#### Task item:
Could you find every line in the entries below that holds the word "header" and copy it?

── Records supplied

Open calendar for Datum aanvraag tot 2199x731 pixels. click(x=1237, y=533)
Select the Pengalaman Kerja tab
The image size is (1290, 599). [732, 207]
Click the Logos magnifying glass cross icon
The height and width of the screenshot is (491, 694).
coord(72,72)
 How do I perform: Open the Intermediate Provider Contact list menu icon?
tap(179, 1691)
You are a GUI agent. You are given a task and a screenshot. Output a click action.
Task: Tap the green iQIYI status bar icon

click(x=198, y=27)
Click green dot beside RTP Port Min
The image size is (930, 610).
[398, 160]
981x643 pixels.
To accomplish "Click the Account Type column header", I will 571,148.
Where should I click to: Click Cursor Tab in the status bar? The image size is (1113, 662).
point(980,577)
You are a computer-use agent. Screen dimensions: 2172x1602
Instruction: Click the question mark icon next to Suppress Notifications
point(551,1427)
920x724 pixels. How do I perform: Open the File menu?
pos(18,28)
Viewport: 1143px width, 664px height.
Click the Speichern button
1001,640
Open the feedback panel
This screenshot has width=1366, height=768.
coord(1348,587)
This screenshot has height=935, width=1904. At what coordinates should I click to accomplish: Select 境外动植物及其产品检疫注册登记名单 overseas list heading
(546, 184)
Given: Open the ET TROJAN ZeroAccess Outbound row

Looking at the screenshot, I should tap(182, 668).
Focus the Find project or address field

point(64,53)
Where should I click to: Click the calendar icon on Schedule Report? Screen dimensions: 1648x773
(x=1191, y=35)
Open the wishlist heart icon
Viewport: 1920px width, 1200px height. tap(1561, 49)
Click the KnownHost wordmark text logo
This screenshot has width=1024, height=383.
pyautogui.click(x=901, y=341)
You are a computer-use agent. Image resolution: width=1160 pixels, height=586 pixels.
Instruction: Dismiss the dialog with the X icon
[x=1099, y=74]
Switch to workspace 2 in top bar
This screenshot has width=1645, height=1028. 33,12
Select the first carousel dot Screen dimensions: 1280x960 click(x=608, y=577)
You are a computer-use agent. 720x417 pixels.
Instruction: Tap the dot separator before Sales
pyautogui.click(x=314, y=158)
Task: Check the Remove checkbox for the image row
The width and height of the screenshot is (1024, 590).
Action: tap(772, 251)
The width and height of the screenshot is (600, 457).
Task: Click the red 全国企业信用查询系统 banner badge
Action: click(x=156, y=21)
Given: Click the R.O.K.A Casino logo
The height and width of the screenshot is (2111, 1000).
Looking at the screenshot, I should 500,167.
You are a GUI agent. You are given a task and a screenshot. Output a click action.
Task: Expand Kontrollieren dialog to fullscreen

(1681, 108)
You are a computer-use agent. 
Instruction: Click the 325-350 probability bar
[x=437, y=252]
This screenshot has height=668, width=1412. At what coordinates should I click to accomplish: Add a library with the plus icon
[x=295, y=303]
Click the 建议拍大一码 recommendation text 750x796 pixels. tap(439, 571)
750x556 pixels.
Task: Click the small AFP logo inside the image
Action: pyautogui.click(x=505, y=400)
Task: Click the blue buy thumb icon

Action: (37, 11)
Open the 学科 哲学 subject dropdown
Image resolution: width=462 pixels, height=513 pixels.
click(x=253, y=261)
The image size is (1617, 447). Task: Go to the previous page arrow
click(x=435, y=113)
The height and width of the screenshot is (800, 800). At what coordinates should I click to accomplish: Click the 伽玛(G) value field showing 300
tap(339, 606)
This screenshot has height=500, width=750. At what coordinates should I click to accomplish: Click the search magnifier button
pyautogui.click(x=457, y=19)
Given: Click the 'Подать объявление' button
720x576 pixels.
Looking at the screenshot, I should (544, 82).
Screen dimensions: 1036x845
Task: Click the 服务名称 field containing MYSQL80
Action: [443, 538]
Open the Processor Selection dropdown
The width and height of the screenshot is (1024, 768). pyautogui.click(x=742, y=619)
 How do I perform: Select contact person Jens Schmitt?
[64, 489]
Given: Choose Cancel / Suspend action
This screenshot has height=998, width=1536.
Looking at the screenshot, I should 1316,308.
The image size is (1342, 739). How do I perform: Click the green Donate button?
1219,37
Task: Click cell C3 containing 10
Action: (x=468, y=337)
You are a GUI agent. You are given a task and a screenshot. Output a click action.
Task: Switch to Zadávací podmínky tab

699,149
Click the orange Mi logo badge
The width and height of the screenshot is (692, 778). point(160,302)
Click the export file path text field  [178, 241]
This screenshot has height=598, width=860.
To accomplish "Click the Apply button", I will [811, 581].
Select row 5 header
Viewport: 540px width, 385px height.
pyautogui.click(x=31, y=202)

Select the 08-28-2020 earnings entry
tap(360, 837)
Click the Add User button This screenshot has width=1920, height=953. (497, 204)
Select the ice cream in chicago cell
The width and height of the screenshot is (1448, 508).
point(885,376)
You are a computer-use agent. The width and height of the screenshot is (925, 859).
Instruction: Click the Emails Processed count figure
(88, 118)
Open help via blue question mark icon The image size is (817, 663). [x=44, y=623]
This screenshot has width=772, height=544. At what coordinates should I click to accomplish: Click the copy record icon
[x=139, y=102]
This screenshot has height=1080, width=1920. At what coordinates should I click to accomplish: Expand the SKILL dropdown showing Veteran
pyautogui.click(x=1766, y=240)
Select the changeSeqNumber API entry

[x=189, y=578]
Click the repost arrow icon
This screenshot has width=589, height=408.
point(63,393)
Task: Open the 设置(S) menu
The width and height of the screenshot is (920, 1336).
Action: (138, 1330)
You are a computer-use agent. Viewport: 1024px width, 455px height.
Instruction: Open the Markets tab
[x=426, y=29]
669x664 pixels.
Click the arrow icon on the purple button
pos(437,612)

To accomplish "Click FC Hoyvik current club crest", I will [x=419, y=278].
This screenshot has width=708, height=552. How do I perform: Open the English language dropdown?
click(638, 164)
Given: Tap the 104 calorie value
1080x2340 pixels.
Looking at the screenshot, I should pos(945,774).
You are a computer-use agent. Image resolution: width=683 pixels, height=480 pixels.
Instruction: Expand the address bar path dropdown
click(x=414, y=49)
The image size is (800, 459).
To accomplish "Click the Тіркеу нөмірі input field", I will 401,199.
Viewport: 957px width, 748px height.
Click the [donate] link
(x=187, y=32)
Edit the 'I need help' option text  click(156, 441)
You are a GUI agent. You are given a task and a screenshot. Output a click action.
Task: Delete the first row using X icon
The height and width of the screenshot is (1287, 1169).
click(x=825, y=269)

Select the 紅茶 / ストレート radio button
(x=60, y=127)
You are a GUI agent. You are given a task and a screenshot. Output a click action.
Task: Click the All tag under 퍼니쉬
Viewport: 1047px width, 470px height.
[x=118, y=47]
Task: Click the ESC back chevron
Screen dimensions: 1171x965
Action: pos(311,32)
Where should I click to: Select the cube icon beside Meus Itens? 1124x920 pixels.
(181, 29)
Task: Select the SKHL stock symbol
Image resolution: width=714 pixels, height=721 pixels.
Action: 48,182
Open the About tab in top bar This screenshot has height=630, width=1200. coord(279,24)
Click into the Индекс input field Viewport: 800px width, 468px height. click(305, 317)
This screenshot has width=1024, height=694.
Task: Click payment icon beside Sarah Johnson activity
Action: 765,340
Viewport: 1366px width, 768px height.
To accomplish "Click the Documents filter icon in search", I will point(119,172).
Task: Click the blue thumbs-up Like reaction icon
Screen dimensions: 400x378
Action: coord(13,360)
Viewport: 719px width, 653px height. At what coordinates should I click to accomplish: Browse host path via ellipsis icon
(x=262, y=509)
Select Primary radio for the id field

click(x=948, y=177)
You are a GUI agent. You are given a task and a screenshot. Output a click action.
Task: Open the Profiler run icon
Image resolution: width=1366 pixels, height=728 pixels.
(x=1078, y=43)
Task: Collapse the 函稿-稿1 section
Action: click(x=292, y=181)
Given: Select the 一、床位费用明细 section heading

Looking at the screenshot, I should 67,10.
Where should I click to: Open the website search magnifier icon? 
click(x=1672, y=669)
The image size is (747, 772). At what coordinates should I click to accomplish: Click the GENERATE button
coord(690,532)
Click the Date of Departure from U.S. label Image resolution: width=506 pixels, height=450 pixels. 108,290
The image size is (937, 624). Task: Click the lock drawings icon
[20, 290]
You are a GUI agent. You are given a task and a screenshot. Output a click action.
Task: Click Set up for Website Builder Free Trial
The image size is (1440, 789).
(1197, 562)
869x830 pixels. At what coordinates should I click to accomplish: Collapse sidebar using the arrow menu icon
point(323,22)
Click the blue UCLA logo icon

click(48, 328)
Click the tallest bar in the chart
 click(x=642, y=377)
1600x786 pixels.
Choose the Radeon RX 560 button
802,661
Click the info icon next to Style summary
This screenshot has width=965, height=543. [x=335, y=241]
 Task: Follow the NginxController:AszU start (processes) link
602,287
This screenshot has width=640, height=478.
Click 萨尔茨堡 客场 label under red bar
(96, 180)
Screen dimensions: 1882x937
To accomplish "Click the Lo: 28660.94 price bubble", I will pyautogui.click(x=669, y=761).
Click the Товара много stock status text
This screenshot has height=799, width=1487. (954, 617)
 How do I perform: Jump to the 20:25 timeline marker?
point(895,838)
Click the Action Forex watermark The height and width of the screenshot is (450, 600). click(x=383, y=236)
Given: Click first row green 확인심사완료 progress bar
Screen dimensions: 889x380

────

#### Result below:
To accomplish "Click the Account Type column header", I will 571,148.
Select row 5 header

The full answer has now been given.